Transcribe, word for word and without additions, each line below from the one containing "Click the 申込 characters in status label" through the one containing "Toggle the Включено switch for the Start menu", both ends included.

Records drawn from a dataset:
============================================================
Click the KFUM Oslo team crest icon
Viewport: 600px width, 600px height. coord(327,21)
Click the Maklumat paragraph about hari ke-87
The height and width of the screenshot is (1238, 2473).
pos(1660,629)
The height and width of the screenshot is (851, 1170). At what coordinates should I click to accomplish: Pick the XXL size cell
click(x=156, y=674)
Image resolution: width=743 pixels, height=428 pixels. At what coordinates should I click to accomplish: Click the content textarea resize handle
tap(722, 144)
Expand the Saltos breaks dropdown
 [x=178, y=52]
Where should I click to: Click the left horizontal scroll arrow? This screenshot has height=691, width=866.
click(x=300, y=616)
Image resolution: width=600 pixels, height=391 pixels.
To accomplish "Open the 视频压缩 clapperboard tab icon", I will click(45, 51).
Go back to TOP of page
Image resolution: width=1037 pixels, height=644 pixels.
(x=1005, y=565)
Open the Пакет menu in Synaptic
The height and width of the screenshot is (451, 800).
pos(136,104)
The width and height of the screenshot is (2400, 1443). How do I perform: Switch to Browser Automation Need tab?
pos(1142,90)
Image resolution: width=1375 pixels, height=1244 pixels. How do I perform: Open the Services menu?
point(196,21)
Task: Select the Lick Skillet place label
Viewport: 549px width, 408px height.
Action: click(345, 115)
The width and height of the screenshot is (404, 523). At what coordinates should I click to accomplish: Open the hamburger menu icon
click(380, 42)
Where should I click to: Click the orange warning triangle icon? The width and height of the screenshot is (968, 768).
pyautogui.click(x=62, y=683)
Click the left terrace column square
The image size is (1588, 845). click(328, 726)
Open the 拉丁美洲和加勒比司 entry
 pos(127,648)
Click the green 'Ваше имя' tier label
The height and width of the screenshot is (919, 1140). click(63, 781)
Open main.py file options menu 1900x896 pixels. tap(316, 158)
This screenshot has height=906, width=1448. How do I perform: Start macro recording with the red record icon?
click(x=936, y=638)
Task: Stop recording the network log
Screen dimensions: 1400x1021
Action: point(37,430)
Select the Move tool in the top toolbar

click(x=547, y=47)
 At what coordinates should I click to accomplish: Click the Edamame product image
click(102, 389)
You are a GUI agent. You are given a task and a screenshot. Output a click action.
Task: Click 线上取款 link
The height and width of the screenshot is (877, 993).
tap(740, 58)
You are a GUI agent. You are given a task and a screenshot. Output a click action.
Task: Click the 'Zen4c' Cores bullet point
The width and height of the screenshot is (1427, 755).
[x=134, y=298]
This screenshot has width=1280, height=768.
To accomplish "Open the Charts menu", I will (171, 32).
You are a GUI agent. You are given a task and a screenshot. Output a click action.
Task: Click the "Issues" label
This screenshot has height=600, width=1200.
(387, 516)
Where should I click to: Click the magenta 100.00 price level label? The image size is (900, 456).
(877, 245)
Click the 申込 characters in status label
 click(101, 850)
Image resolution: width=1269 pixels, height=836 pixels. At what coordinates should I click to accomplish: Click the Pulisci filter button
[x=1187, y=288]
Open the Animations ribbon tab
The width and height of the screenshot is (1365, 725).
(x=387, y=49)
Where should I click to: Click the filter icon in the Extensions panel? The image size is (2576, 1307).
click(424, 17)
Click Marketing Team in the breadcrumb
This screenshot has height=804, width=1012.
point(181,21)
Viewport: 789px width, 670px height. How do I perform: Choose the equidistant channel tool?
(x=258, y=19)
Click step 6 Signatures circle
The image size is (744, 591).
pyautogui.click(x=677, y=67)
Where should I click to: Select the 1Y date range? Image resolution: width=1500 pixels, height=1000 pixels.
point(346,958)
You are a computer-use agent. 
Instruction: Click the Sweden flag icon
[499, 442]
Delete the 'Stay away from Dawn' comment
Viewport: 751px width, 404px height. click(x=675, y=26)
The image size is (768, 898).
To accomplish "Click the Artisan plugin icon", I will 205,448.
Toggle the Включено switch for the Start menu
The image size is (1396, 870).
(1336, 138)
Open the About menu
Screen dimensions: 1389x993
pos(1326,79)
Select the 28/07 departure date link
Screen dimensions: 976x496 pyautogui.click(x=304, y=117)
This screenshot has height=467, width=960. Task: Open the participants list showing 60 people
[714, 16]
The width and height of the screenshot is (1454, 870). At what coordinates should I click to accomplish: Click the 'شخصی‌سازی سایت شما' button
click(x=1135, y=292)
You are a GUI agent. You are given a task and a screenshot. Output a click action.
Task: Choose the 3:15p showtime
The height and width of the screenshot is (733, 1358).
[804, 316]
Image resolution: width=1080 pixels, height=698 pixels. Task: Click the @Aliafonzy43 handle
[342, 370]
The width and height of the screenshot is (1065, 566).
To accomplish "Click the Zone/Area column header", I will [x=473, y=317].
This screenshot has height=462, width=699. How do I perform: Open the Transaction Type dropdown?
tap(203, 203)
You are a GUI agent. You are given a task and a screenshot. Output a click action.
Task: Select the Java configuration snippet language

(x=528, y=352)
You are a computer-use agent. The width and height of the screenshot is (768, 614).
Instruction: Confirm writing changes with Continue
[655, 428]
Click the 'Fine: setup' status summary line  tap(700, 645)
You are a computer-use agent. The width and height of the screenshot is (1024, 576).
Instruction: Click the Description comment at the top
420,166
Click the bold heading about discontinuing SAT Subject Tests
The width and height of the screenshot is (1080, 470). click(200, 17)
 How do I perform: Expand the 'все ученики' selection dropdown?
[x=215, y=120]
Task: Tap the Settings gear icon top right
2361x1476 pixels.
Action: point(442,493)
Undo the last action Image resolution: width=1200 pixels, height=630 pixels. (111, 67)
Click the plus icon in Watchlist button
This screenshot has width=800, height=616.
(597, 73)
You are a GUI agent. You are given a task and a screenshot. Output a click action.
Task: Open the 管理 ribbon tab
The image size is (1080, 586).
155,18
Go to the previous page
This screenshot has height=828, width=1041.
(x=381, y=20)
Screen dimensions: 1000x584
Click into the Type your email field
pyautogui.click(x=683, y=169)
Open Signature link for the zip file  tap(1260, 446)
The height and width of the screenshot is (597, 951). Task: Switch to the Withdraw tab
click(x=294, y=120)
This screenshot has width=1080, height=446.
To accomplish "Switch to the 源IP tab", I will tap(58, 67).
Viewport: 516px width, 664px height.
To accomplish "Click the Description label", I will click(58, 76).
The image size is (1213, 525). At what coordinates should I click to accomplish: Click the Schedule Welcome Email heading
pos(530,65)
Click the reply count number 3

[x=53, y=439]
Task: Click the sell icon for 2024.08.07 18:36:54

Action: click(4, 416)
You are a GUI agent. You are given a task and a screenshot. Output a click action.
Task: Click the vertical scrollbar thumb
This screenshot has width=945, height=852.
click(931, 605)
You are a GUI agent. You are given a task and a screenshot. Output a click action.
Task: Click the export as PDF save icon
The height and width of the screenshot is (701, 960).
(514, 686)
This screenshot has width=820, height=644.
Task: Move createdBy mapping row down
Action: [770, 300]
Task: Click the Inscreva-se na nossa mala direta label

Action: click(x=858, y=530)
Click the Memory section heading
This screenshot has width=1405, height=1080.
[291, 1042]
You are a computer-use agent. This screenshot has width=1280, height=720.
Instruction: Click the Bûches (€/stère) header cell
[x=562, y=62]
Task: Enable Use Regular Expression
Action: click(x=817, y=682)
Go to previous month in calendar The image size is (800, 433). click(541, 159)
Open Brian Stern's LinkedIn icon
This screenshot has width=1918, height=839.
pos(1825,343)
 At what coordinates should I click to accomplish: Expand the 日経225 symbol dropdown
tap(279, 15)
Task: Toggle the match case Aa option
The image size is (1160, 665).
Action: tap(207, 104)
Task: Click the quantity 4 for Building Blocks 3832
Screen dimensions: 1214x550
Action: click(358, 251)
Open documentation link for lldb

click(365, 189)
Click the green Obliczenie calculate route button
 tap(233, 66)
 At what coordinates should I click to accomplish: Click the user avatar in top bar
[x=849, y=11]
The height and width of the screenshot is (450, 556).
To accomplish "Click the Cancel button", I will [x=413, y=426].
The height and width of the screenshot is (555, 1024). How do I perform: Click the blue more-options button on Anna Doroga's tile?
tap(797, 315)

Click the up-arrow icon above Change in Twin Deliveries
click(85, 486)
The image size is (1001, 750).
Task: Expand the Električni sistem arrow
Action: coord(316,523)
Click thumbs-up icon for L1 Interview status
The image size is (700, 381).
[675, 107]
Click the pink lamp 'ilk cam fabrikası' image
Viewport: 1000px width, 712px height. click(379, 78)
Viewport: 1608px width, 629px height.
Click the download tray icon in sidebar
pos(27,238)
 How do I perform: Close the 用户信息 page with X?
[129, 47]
============================================================
Response to the task:
Click the 申込 characters in status label
 click(101, 850)
Image resolution: width=1269 pixels, height=836 pixels. At what coordinates should I click to accomplish: Click the Pulisci filter button
[x=1187, y=288]
Open the Animations ribbon tab
The width and height of the screenshot is (1365, 725).
(x=387, y=49)
Where should I click to: Click the filter icon in the Extensions panel? The image size is (2576, 1307).
click(424, 17)
Click Marketing Team in the breadcrumb
This screenshot has height=804, width=1012.
point(181,21)
Viewport: 789px width, 670px height. How do I perform: Choose the equidistant channel tool?
(x=258, y=19)
Click step 6 Signatures circle
The image size is (744, 591).
pyautogui.click(x=677, y=67)
Where should I click to: Select the 1Y date range? Image resolution: width=1500 pixels, height=1000 pixels.
point(346,958)
You are a computer-use agent. 
Instruction: Click the Sweden flag icon
[499, 442]
Delete the 'Stay away from Dawn' comment
Viewport: 751px width, 404px height. click(x=675, y=26)
The image size is (768, 898).
To accomplish "Click the Artisan plugin icon", I will 205,448.
Toggle the Включено switch for the Start menu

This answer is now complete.